Tuesday, June 10, 2008

In Sacramento, also?


Our friends in Sacramento never rest in exploring for new, creative and suspect ways to generate revenue. Because the state legislature needs a 2/3rds majority to raise taxes and because of the heat they would take for doing so, a favored mechanism for Democrats in Sacramento to get their hands into your pocketbook is the State Board of Equalization. (it speaks volumes that the entity charged with overseeing the taxation infrastructure in this state would have included in its title “equalization”).

The state charges a sales tax on “personal property which may be seen, weighed, measured, felt, or touched, or which is in any other manner perceptible to the senses.” This has always been understood to mean goods not services and because of this, some on the Board, at the request of the Assembly, have been working overtime to stretch, twist, and expand this definition.

The state Assembly has been trying for a while to get taxes on music downloads such as those from iTunes and other ecommerce trade.
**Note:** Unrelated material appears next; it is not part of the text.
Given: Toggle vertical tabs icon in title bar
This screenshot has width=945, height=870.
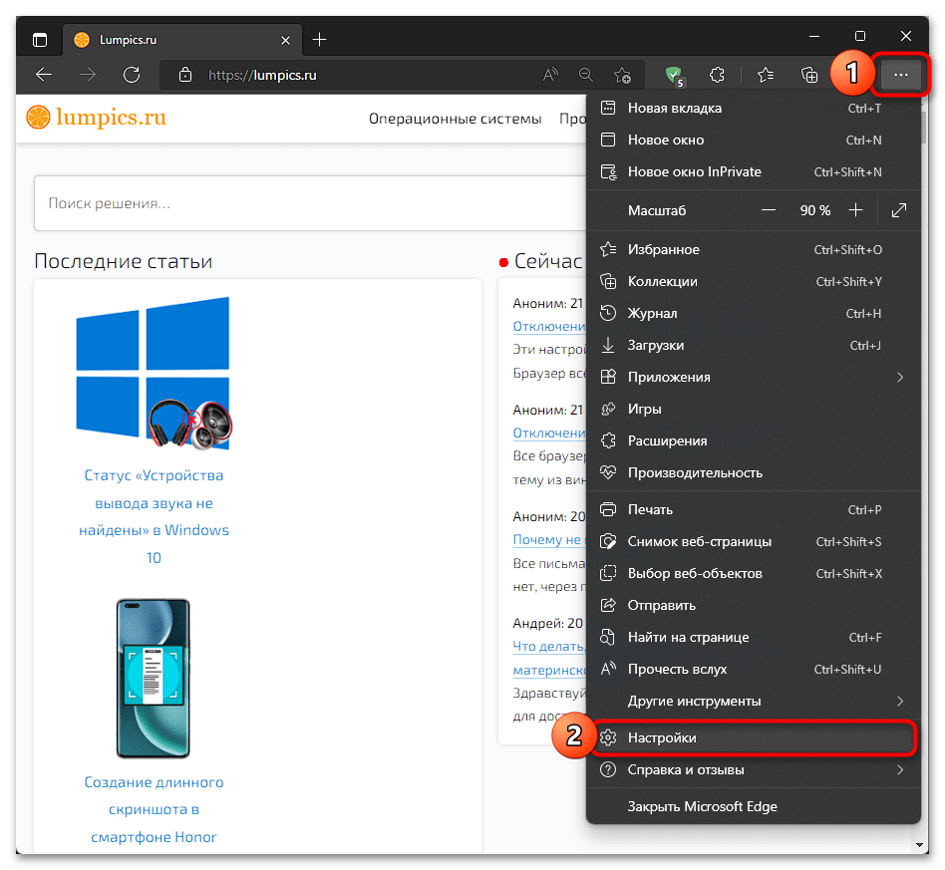Looking at the screenshot, I should point(40,40).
This is above and beyond the “use tax” that Californians are required to declare on their state tax forms for the purchase and sale of tangible goods. (Incidentally, the Board is pushing to deputize 325 new tax detectives to make sure you are paying this tax.)

But now the Board has been encouraged to move beyond the internet and begin taxing services as well. Assembly tax chairman, Charles Calderon , D-Montebello, has encouraged the Board to think big, you know, really get outside the box by saying it has, “as much of a responsibility (as state lawmakers) in terms of enforcing our laws and bringing in the revenue that the state needs.” Yee-hah!!!! (We're puzzled and amused that Calderon thinks the state Assembly is a law enforcement agency. Got Freud?).

So in Calderon’s world, haircuts, landscaping, car washes and the sale of tickets to sporting events will all be subject to a 5% sales tax.

Fortunately, between the Republicans and one rogue Democrat on the Board, Betty Yee, who oppose this plan, the chances for redefining of the tax code are doubtful, for now. But as with the ungodly Freddy Krueger-like persistence of Congress in attempting to sneak Amnesty provisions into the nooks and crannies of agriculture and supplemental war funding bills, you just can’t sleep on these people.